Woodring, a pool maintenance worker with a methamphetamine habit, told the court in June 2015 he wanted to cause a power outage to “get everybody’s attention” to what he saw as the deterioration of society. He said he had noticed how people united during an emergency.

“When I went up there on that 500,000-volt power line, I actually thought I was going to be helping people,” he said in his guilty plea.

Woodring’s sabotage began when he attempted to topple an Entergy transmission tower adjacent to a rail line in the city of Cabot, spending weeks removing about 100 steel bolts that secured the tower to its concrete foundation. He then strung a steel cable from the tower to a tree on the other side of the tracks, hoping that a passing train would hit the cable and pull the tower down.

But the cable — insulated with blue plastic hosing used for pool maintenance — was snapped by a train without causing the tower to budge.

On Aug. 21, Woodring returned, climbing the tower armed with a hacksaw, which he used to cut the connectors holding one of the 500-kV lines, and the line itself, which fell onto the track.

“What he was trying to do apparently is get the cable to itself attach to a bypassing train in an attempt to pull the entire tower down,” Peterson said.
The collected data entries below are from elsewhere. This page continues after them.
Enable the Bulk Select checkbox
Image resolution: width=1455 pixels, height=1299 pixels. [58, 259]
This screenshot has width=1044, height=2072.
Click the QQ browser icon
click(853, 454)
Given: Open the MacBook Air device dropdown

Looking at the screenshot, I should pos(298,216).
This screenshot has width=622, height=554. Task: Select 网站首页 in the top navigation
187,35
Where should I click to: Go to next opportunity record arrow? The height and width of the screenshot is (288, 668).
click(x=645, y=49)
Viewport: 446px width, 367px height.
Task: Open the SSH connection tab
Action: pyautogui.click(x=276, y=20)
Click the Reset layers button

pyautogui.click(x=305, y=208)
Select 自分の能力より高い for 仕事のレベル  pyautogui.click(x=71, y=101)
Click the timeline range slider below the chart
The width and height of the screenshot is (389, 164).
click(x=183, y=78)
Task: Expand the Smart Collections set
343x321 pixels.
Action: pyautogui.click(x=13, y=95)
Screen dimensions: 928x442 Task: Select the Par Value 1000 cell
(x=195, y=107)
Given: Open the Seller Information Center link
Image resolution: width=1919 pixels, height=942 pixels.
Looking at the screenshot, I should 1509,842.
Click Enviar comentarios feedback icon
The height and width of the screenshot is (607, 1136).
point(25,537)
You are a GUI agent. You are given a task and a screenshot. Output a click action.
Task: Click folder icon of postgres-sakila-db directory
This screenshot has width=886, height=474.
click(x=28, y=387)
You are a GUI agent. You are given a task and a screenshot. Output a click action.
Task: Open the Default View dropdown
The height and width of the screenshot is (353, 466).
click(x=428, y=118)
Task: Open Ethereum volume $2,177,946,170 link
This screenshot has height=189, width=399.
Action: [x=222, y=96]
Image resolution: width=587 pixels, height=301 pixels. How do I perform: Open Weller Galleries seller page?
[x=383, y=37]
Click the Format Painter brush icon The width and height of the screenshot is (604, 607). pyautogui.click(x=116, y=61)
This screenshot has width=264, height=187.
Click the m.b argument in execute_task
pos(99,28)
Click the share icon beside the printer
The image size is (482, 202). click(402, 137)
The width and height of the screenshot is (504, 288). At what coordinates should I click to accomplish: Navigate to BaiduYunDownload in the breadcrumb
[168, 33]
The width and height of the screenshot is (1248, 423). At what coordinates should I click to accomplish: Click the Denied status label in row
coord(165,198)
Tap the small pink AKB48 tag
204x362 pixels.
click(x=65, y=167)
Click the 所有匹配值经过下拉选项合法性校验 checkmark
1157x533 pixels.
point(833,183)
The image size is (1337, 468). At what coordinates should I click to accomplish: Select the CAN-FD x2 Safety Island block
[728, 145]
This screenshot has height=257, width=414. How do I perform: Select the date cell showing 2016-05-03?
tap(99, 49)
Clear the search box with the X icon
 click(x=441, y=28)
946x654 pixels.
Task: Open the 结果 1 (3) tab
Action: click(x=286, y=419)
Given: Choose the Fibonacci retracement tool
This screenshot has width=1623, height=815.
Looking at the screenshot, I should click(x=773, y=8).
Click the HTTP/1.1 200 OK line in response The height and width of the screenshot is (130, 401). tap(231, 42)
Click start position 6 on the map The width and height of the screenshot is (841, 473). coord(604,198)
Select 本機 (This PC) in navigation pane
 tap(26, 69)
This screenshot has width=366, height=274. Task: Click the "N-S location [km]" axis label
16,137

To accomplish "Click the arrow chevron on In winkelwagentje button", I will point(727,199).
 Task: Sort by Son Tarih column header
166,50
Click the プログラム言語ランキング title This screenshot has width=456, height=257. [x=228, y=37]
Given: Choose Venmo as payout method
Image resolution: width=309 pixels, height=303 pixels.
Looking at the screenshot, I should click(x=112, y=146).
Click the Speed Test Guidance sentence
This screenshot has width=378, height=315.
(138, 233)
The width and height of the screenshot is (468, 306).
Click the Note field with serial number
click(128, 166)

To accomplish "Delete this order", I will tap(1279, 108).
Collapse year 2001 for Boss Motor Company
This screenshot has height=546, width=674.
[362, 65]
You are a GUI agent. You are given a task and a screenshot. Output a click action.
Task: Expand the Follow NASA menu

Later that morning, a Union Pacific freight train struck the line, blacking out nearby homes. Again, the tower did not come down.

The FBI offered a $20,000 reward for the person responsible, speculating that the attacker must “possess above-average knowledge or skill in electrical matters.”

Less than a month after the first incident, Woodring broke into an Entergy extra-high-voltage substation in nearby Scott after surveilling it for several days.

Using bolt cutters to get through a fence and padlocks on the door of the control house, he dumped a gallon of gasoline and oil on the control panel and the floor before setting it ablaze. The building was destroyed.

He left a cryptic, crudely written message: “YOU SHOULD HAVE EXPECTED U.S.”

“Local law enforcement assumed that he was trying to hide his identity and show that it was a [foreign] terrorist attack instead of somebody local,” Peterson said.

A week after setting the fire, and after the FBI raised its reward to $25,000, Woodring used a chain saw and an axe in an attempt to cut through a distribution pole near his house in Jacksonville. After that failed, he discovered an unattended tree maintenance vehicle near his house and drove it back to the poles, dragging one of them down and blacking out 10,000 customers of First Electric Cooperative.

“How easy is it to access these vehicles? Are keys … just left in them? Are there fences around these vehicles? Are they parked in certain locations?” Peterson asked. “What other types of equipment do you use that could be used against you?”

Woodring was arrested after a fourth attempt at sabotage when he used a fishing pole to cast a piece of wire over the power lines near his home, causing an explosion.

That led law enforcement agents to Woodring’s house, where they discovered blue plastic hosing like that found at the scene of the transmission tower sabotage. He confessed.

Woodring was sentenced to 15 years in federal prison and ordered to pay almost $4.8 million in restitution to Entergy and almost $49,000 to First Electric Cooperative.

Peterson said the Woodring story “brings up a couple areas for us to … think about improving our awareness of our infrastructure.”

“Stay in contact with local law enforcement. Make sure you preserve evidence if you do think there’s a disruption or damage done to a facility. … Keep in mind that could become a crime scene.”

Audit Evidence

The quarterly forum also featured a tutorial by SERC officials on best practices for providing audit evidence.

Asked whether audit documentation was improving or getting worse, SERC’s Clay Shropshire said it depends on the entity.

“There are entities that we go to and they really seem to get it. And we can even be asking for something a little different and before we even finish the question they go, ‘OK, I know exactly what you want.’ And they go run off grab it and they come back. [And we say], ‘Yeah that’s what we need.’

“There are other entities we ask for [evidence] six or seven times and we finally run out of time.”